» Assignment: Go through the listing and retype each line exactly.
══ Records shown
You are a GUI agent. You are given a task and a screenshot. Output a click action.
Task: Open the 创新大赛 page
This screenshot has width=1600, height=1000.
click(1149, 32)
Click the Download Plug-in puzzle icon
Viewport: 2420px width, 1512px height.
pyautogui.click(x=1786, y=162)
════
» Answer:
You are a GUI agent. You are given a task and a screenshot. Output a click action.
Task: Open the 创新大赛 page
This screenshot has width=1600, height=1000.
click(1149, 32)
Click the Download Plug-in puzzle icon
Viewport: 2420px width, 1512px height.
pyautogui.click(x=1786, y=162)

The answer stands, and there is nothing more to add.